A trop vouloir réaliser un film grand public et donc familial, il s’est encore fourvoyé dans des clichés éculés qui se veulent traumatisants, passant après la montée du militarisme en Allemagne avec le célèbre livre La guerre des mondes, et la paranoïa anticommuniste de la première version filmée, à celle de la crainte venue du ciel. D’ailleurs, il ne lésine pas sur les remarques impérialistes, du type « nous les américains, la plus grande puissance du monde, on est les plus forts, les seuls à pouvoir résister et à repousser l’ennemi où qu’il soit… ». Bref, on ne peut que constater l’ampleur des dégâts narratifs qui se bornent finalement à justifier la venue de ses aliens venus de l’au-delà plutôt hostiles comme des vampires qui finissent par crever, contaminés par notre air ambiant et peut-être par notre sang pas très sain.

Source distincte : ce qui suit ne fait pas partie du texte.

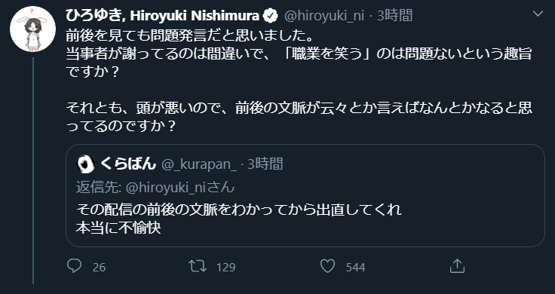Click the 544 likes count
Viewport: 555px width, 294px height.
point(355,267)
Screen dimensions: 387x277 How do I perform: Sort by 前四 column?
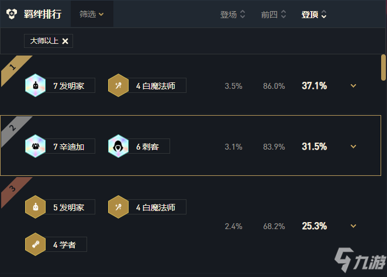tap(274, 14)
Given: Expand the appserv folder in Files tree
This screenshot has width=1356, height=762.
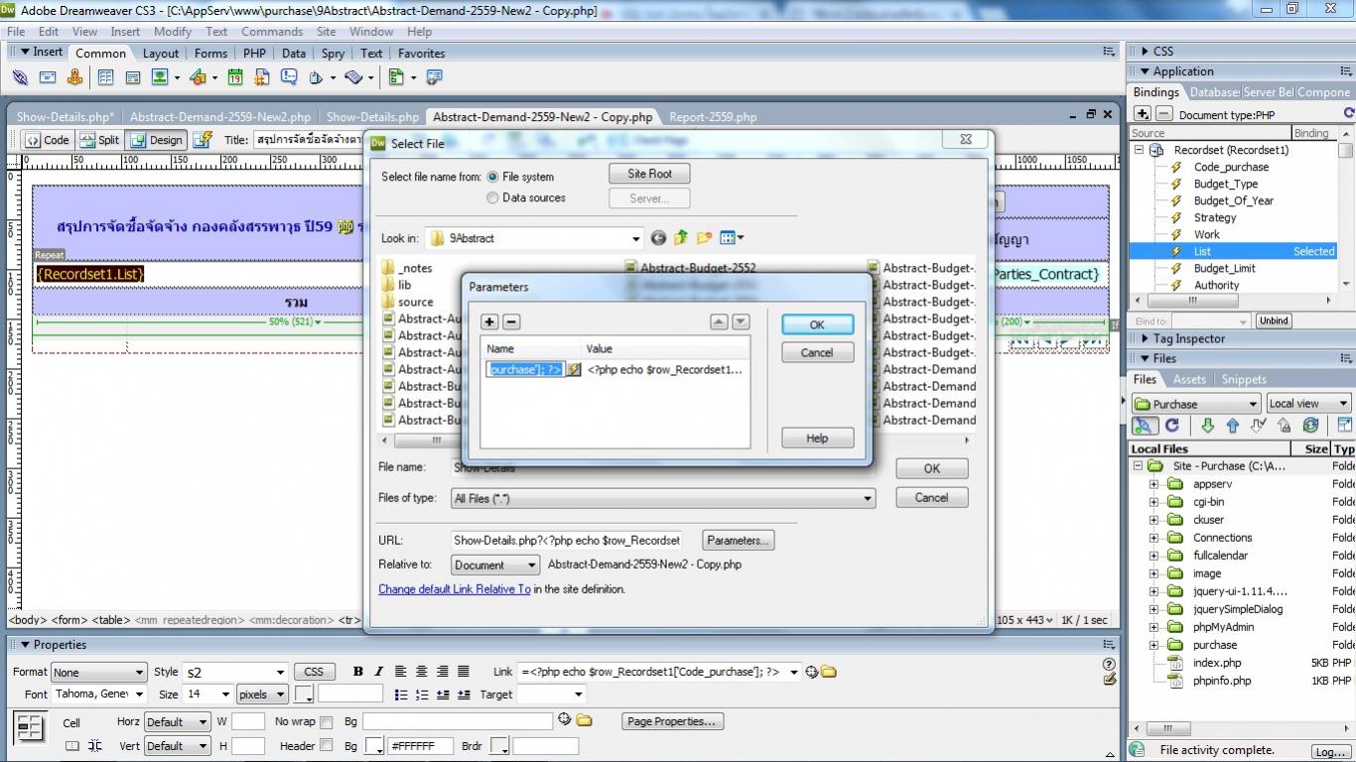Looking at the screenshot, I should (1153, 484).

Malheureusement, on ne peut pas sauver un film uniquement qu’avec la magie des trucages et des effets spéciaux qui sont, il faut bien le constater, fort réussis. Ces impressionnantes machines de guerre sont à la fois réalistes et inquiétantes, et les voir sortir de terre est un beau moment de réalisation. Il faut avouer tout de même que Steven Spielberg nous gratifie au passage de son grand talent de metteur en scène (ne pas louper le tournage continue et en rotation autour de la voiture lors de leur fuite éperdue sur les routes encombrées, les mouvements de foules gigantesques grâce à la participation de nombreux figurants, les batailles et les explosions multiples, ainsi que la scène du bateau qui se retourne et projette ses passagers et ses voitures dans l’eau). Mais parfois, certains décors ressemblent trop à du carton-pâte comme celui avec Tom Cruise et le couché de soleil sur un paysage désolé (on se croirait dans Autant en emporte le vent quand Scarlett O’Hara découvre les atrocités de la guerre de sécession).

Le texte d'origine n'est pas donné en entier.